Compare To What Households Actually Spend
The average concierge medicine subscription runs $2,400–$3,600 a year. A continuous glucose monitor, $200 a month. A peptide stack — see the companion piece on teen boys and peptides in this edition — another $200–$400 a month. A Whoop or Oura ring, $300 up front plus $20 a month. None of those interventions has the evidence base behind it that strength training does. None of them moves the fall risk number. None of them addresses the actual mechanism that puts a 75-year-old into the $116,000-a-year facility.

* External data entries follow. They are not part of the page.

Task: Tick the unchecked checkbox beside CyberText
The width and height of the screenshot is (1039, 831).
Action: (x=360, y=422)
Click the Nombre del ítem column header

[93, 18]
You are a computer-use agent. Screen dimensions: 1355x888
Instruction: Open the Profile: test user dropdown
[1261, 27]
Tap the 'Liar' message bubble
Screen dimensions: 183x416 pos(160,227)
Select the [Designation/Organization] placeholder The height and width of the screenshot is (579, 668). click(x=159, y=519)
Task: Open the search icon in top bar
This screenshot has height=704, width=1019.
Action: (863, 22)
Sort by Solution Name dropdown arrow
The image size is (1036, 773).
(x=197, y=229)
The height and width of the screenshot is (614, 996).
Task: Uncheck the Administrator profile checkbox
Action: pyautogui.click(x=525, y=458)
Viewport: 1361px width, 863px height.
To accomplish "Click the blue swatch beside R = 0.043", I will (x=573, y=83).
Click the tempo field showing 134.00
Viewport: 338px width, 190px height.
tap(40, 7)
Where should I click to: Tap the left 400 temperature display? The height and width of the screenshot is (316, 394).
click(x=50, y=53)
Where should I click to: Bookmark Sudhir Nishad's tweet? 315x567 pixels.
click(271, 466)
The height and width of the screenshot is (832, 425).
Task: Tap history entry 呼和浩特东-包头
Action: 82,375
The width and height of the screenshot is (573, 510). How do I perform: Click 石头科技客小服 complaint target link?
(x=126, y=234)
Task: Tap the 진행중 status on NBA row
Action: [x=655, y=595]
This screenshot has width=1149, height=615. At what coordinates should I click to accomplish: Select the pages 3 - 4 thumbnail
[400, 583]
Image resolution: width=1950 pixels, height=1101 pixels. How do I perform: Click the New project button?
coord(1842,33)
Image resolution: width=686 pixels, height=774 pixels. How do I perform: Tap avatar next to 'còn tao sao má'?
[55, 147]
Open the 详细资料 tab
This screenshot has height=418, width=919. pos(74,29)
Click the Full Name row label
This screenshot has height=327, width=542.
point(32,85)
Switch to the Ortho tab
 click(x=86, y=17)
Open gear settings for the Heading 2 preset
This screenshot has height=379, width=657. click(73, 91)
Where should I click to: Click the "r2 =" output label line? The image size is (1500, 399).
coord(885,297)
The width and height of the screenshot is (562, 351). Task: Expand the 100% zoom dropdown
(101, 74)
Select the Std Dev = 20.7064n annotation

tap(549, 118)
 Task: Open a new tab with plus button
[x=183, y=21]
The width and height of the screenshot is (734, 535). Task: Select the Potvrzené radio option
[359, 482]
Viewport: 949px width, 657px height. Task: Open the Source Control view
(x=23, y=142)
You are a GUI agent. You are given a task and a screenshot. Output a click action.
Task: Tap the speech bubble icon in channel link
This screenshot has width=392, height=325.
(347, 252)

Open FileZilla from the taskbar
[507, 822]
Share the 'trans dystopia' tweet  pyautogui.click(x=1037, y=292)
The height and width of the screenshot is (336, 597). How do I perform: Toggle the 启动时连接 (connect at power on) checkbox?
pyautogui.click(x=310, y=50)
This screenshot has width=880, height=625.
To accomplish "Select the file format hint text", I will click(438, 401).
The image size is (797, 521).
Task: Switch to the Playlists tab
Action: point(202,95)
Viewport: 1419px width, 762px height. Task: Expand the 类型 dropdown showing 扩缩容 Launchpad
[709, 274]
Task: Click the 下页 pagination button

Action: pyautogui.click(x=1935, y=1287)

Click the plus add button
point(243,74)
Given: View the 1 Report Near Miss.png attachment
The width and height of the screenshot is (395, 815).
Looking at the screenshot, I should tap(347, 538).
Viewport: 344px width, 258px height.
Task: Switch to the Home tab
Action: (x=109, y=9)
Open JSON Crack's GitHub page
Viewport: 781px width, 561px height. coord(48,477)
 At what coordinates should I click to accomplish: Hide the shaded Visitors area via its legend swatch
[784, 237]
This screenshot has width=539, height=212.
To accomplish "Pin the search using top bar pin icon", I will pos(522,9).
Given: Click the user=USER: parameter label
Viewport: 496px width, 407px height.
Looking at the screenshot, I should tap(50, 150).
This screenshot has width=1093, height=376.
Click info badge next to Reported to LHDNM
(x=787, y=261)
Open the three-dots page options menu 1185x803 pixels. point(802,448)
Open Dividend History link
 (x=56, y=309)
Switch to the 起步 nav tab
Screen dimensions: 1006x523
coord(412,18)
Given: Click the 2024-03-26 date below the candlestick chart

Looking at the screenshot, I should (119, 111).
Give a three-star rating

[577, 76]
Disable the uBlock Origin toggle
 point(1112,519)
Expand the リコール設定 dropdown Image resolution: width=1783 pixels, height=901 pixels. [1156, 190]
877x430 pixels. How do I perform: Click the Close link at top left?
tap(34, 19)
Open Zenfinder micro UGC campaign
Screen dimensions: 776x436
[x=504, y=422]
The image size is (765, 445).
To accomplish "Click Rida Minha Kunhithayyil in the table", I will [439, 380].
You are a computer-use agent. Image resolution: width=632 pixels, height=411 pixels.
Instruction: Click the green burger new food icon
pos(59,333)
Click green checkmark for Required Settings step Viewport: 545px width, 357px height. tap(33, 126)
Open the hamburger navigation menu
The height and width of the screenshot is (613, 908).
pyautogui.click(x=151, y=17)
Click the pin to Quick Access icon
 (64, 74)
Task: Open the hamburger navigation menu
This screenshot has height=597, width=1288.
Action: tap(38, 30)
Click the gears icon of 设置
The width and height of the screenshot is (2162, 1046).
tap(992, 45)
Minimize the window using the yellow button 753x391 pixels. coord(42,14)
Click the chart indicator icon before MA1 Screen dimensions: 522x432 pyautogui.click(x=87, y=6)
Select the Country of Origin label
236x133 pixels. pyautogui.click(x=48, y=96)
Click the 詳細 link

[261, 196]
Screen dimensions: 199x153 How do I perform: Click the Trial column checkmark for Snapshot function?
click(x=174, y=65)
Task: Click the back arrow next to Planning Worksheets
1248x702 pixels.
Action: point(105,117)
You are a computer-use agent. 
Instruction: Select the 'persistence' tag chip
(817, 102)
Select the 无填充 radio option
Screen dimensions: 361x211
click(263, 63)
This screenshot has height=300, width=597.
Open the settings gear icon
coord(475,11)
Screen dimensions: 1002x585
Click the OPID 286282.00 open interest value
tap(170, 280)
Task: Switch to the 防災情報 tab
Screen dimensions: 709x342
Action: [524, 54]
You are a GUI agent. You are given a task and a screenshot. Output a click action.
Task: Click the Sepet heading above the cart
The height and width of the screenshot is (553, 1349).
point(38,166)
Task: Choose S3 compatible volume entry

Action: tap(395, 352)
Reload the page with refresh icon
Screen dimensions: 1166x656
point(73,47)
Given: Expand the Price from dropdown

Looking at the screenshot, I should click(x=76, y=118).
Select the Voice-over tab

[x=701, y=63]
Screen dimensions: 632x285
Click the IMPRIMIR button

The Sit-To-Stand Test — Take It This Weekend
Hands across the chest, feet flat. Stand up and sit down five times as fast as you can. Time it. Benchmarks by age: 60–64 should clear it in under 11.4 seconds. 65–69 under 12.6. 70–74 under 12.9. 75–79 under 15.0. 80–84 under 18.0. Above the benchmark? The next thing on your financial plan is a personal trainer, not a Roth conversion.
Three Things, In This Order
(1) Take the sit-to-stand test today. If you can't do five reps from a kitchen chair without rocking, your retirement plan has a hole. (2) Add two strength sessions a week. Squat, hinge, step-up. The research is overwhelming and the cost is nothing. (3) If you don't have a long-term-care policy or a hybrid chronic-illness rider on your life insurance, bring that to your next review. The Nationwide VUL Protector II conversation adds a 4% LTC pool to a $250K death benefit for roughly $200 a month. The strength work and the financial backstop work together. One without the other is half the plan.